FRANKFORT, Ky. — As Kentucky’s two highest elected officials battle for control over one of the state’s largest universities in the courts, another group could settle the dispute first: voters.
Republican Gov. Matt Bevin and Democratic Attorney General Andy Beshear presented their final evidence Thursday as they await a ruling from Franklin Circuit Judge Phillip Shepherd on whether the governor can abolish and replace the University of Louisville board of trustees. But a decision, likely weeks away, is almost certain to be appealed all the way to the state Supreme Court.
Meanwhile, Kentucky voters will go to the polls in November to decide which political party controls the state House of Representatives. If Republicans win a majority for the first time since 1920, it will clear the way for the state legislature to turn Bevin’s executive order into law.
Steve Pitt, Bevin’s attorney, repeatedly referred to that possibility during a nearly four-hour hearing in Shepherd’s courtroom Thursday, raising the stakes for an already pivotal election for the last legislative chamber in the South still controlled by Democrats.
Republicans need to pick up four seats to win a majority. Of the 100 races on the ballot, 65 are contested.
“I would not like to speculate what might happen if the House remains in Democratic hands,” Pitt told reporters after the hearing.
Beshear, who sued to try to block Bevin’s order replacing the University of Louisville’s board of trustees, presented testimony from Patricia Cormier, a former commissioner for the Southern Association of Colleges and Schools Commission on Colleges, the accrediting body for the University of Louisville. Cormier said Bevin’s order put the university’s accreditation at risk because it removed board members without a hearing, violating one of the commission’s standards.

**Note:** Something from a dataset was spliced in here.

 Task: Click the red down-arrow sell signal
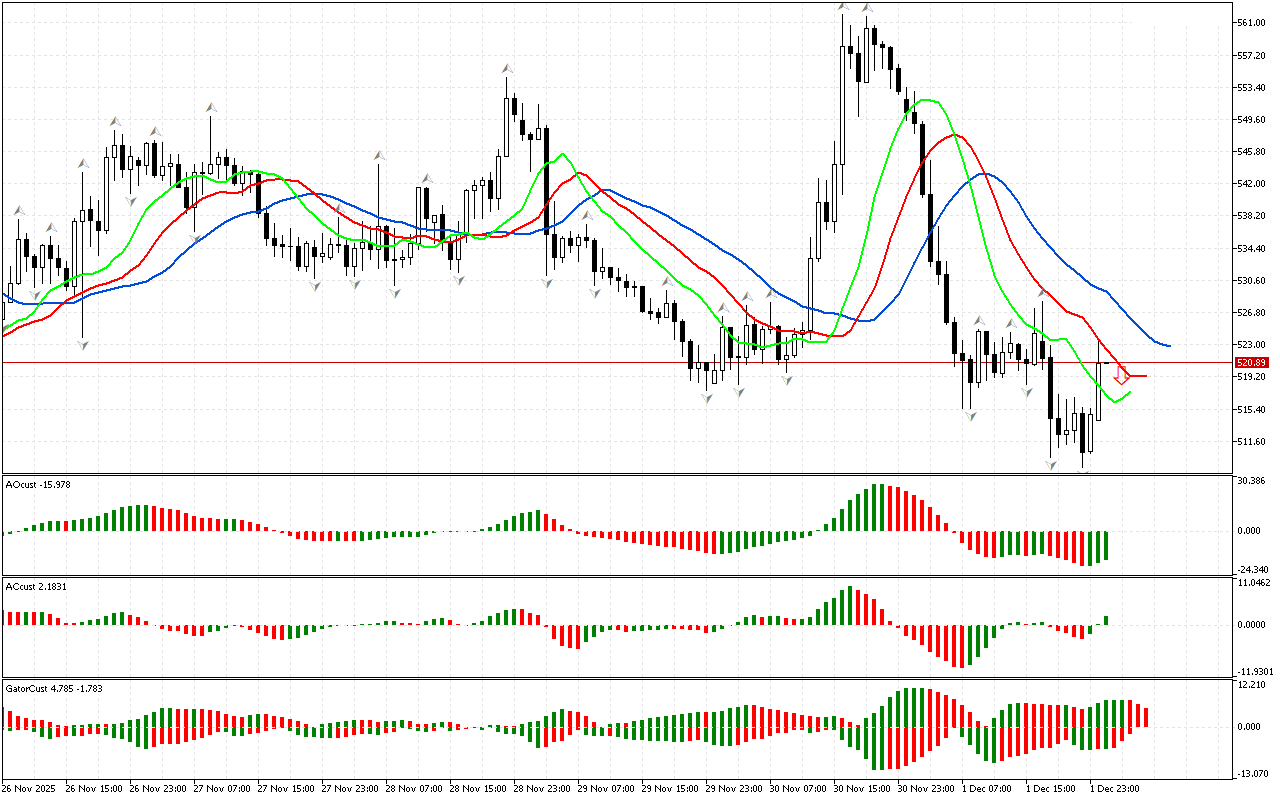pos(1122,376)
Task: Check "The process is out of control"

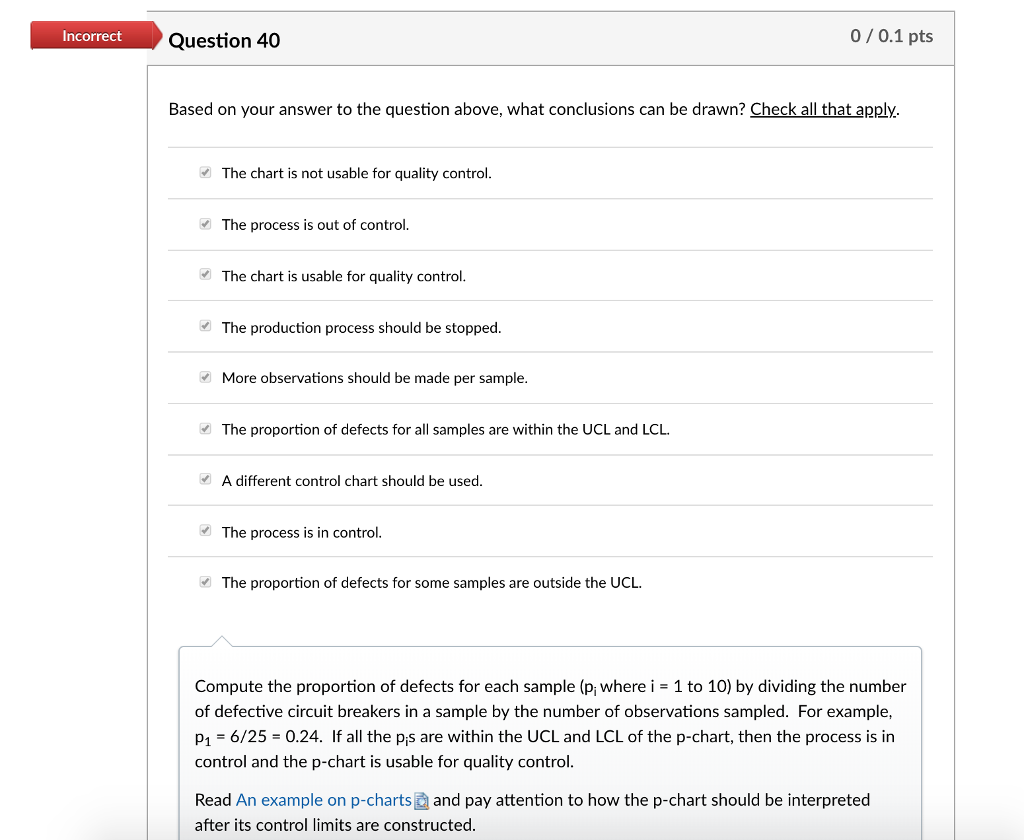Action: coord(204,224)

She said if the order is allowed to stand, it would mean any public university board could be replaced, threatening each institution’s independence.
“This case is no longer just about the University of Louisville, but whether the governor’s actions and the absolute authority he claims puts the accreditation of all universities at risk,” Beshear said.
Pitt noted there is no law that requires public universities to be accredited. Pitt and attorney Chad Meredith tried twice to convince Shepherd to throw out Cormier’s testimony, saying it is not relevant to the case. The only point that matters, they said, is a state law that gives the governor the authority to make changes in state government that include the “creation, alteration or abolition” of state boards and commissions.
But Shepherd, who will issue a ruling in the coming weeks, has said repeatedly that the impact of the governor’s order on the university’s accreditation is important to him. Shepherd has already temporarily blocked Bevin’s order, saying it cast a cloud of uncertainty over the university’s accreditation as it approaches its 10-year review.
Belle Wheelan, the president of the Southern Association of Colleges and Schools Commission on Colleges has ordered a formal review of the university, writing in a letter to the school’s interim president that there is “evidence of significant accreditation-related issues.”
Connie Shumake, the university’s assistant provost for accreditation and academic programs, testified in July that the school was not in any immediate danger of losing its accreditation. Her testimony came before Wheelan sent her letter to the university’s interim president.